Originally Posted by Neild
Just curious why this part surprised you. I would think that is pretty much to be expected.
It surprised me because there is a good chunk of the market that doesn't want to host in the US, or perhaps cannot if they're the federal or a provincial government due to the patriot act. That is, when interacting with different customers or doing work for a provincial government I learned that this market exists (for a "Canadian Cloud"). Usually in efficient markets (as I'd certainly describe "web/internet hosting" as an efficient market) needs are met rather quickly.
Now, there are hosts like Cirrus Tech I found that would more than meet the needs for the specific cases I found - but they're not like Microsoft or Amazon when it comes to "cloud". But, if you can deploy specialized VMs running the software you need, what's the difference really?
If I was hosting a solution with a given cloud provider, would I care of my provider had 1,000 servers or 100,000 servers, provided they meet their SLA?
Anyway, my point is that these companies do exist, they're just small potatoes compared to the US hosting companies - and sometimes you need a "hosted in Canada by a non-US company" stamp if you want to get certain contracts.
Originally Posted by Wayne
But still, if you are a company that has highly confidential documents do you trust them with MS as opposed to your own servers? And do you trust the US govt, which has no issue with monitoring friendly heads of state liek Angela Merkel, to not troll through your data?

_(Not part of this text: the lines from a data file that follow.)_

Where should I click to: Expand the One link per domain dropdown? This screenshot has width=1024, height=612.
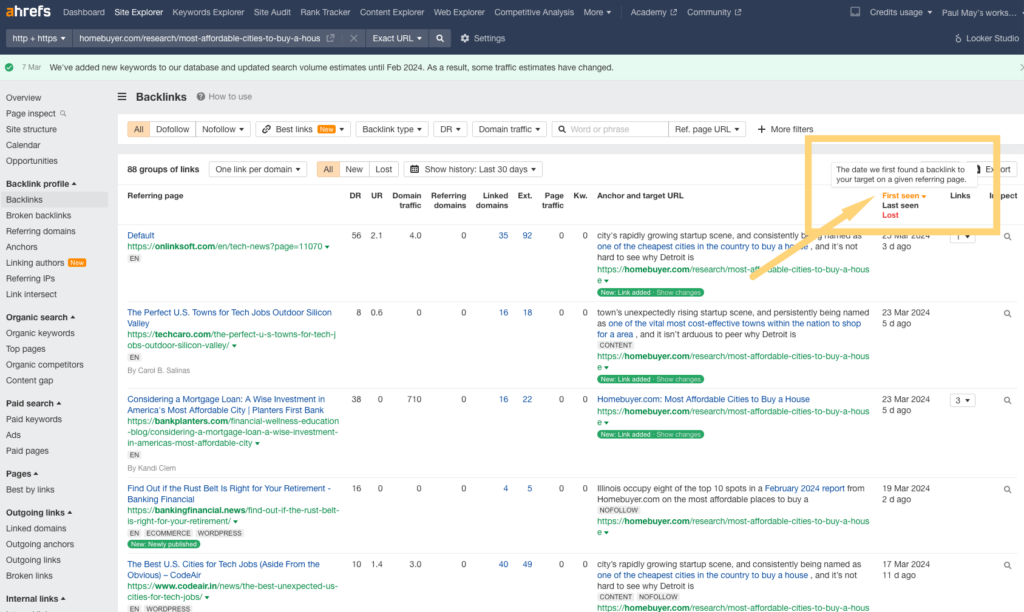(259, 169)
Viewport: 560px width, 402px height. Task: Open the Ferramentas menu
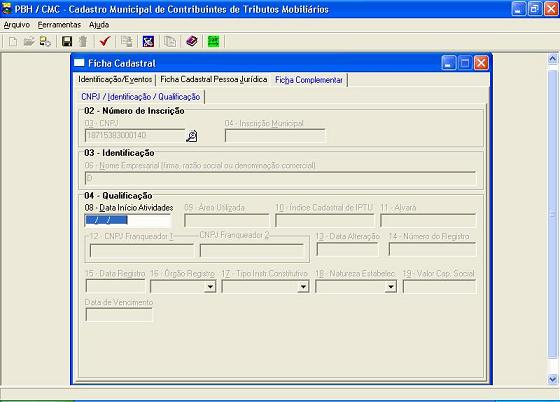pyautogui.click(x=59, y=25)
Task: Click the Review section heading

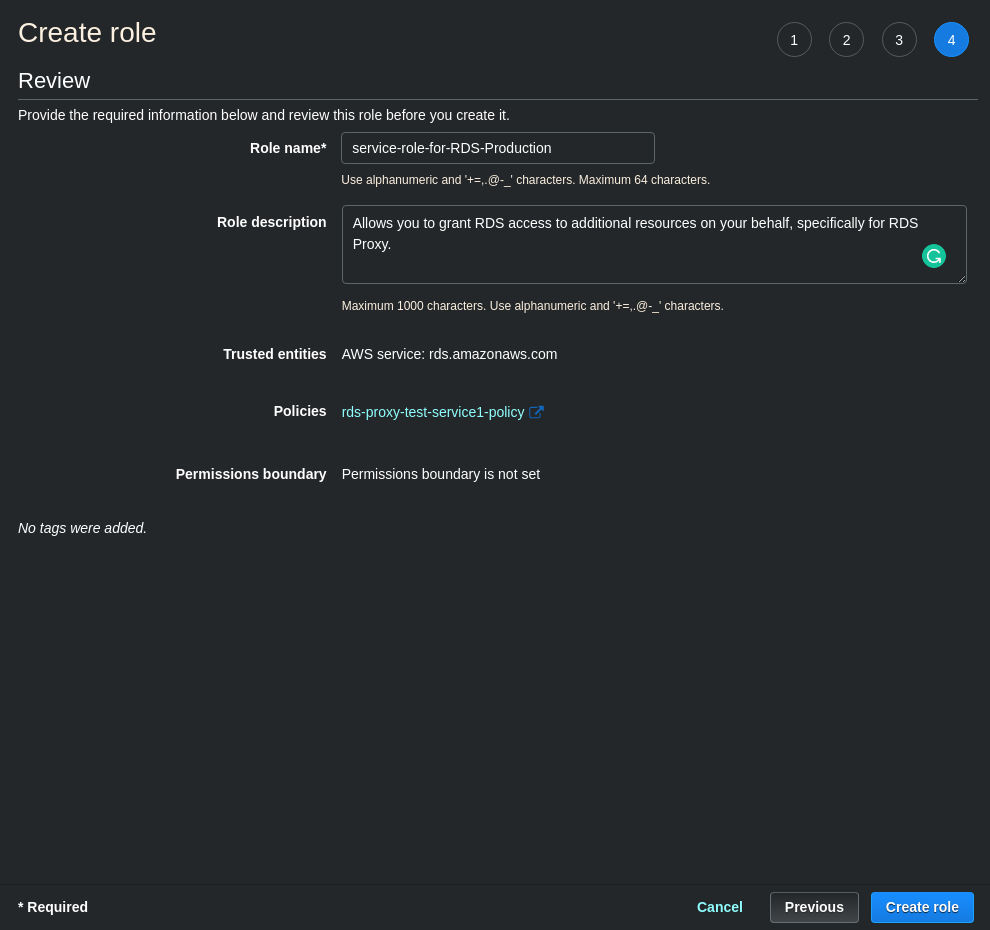Action: pos(54,80)
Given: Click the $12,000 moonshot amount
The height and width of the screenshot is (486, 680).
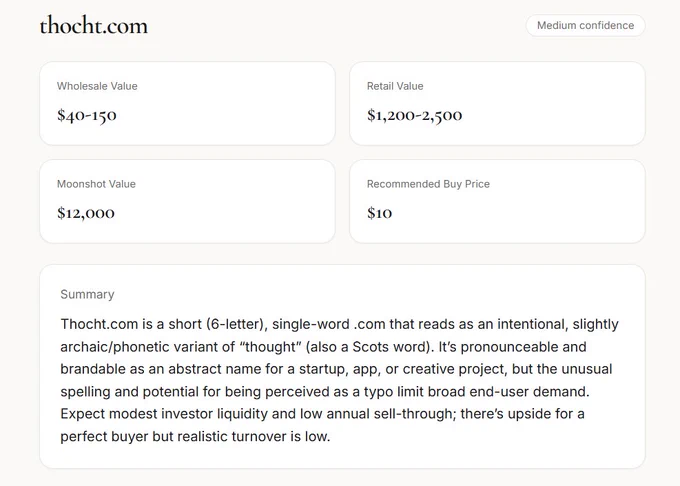Looking at the screenshot, I should click(86, 213).
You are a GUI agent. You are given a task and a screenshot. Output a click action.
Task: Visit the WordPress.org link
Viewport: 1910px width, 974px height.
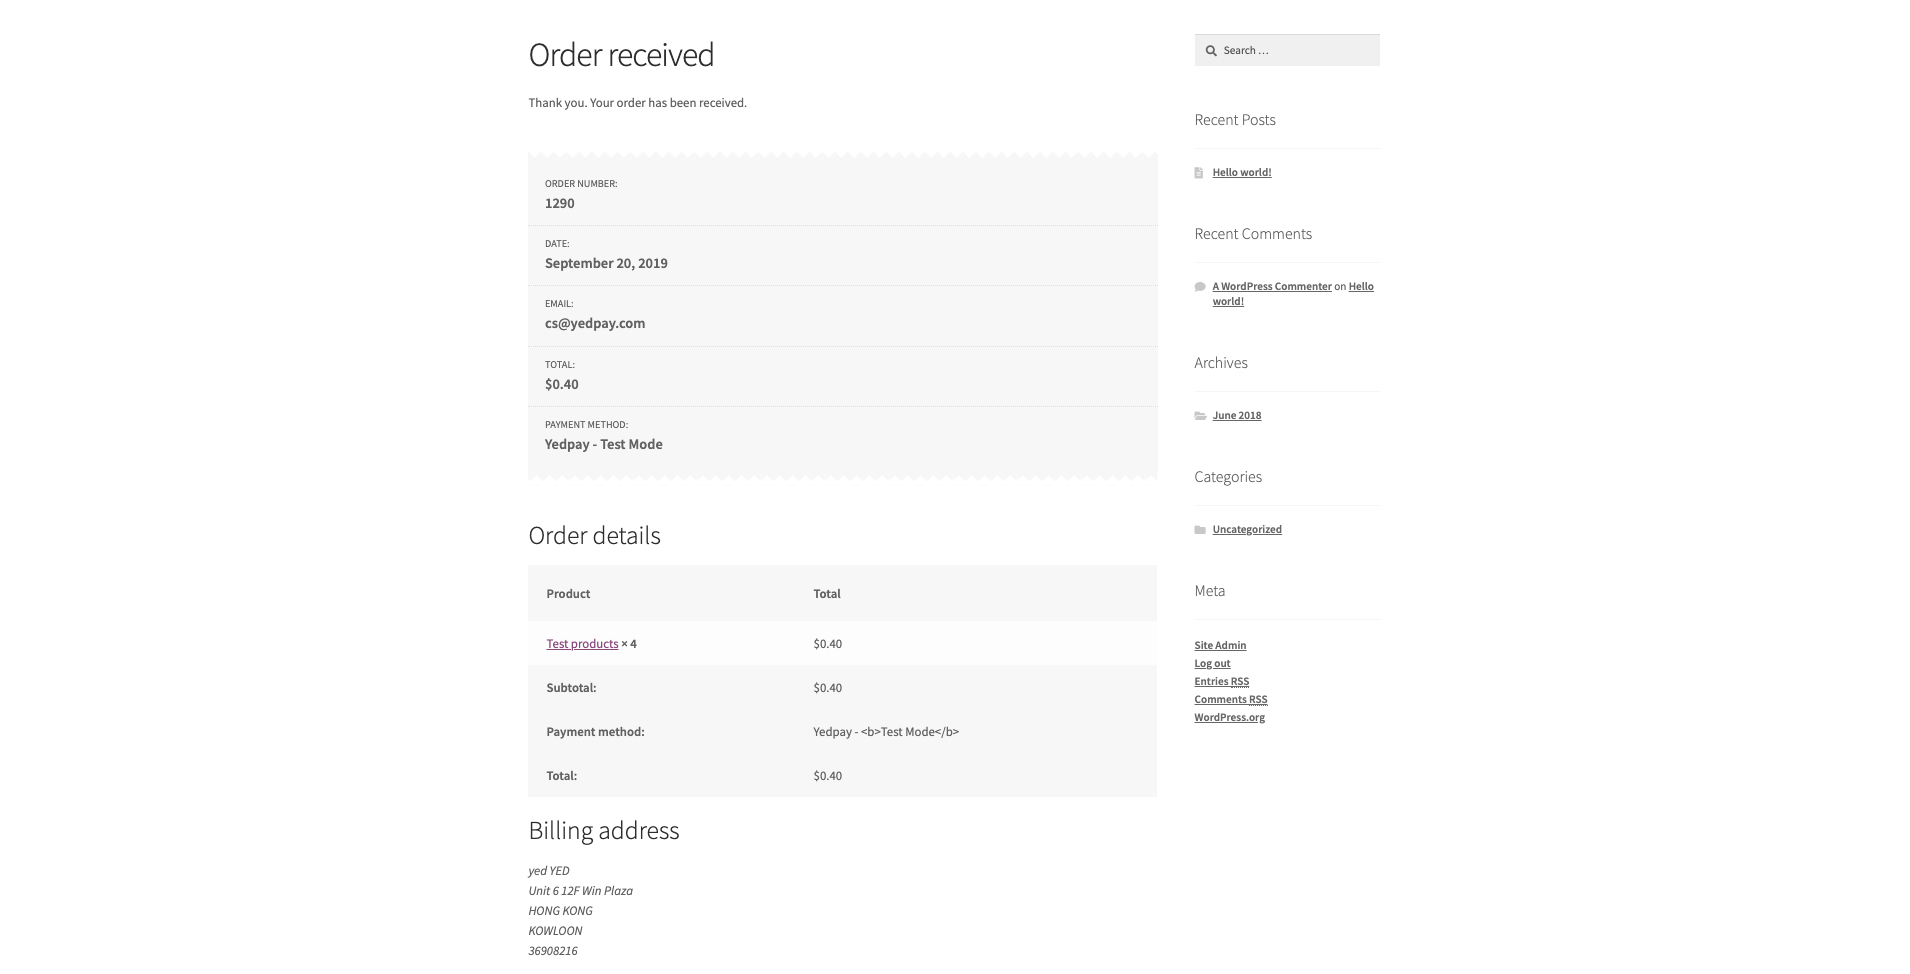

How do you know that the Canadian agencies (CSIS, CSEC) aren't just as bad or worse? I haven't seen any promises from the Canadian government that they don't engage in such activities, and I've seen news reports in the past couple months that suggests that they do they very same things that the NSA does, sometimes at the request of the NSA.
At a high level what I tell companies is:
- By far, the most likely way that your data will leak is through your employees.
- It doesn't matter where your data is hosted if you're using insecure services like Email. SMTP is not encrypted, so sending a email is like sending a post card. Yet lots of people still transmit passwords this way.
- The reason the USA (and many other governments, I'm sure) can have cost-effective mass data collection schemes is because many of the Internet standards default to insecure settings.
Most websites are HTTP by default, not HTTPS. If all internet traffic was encrypted by default, it would be monumentally more expensive for the NSA to do what it does. They (NSA et al.) would have to resort to targeted attacks to get specific nuggets of data. In my opinion HTTP / port 80 should be stripped from the standard.
Unfortunately this is beyond control of individuals and even big companies. They may "feel good" by selecting a host which is within Canadian borders thinking that it affords some level of protection. In reality, it probably doesn't.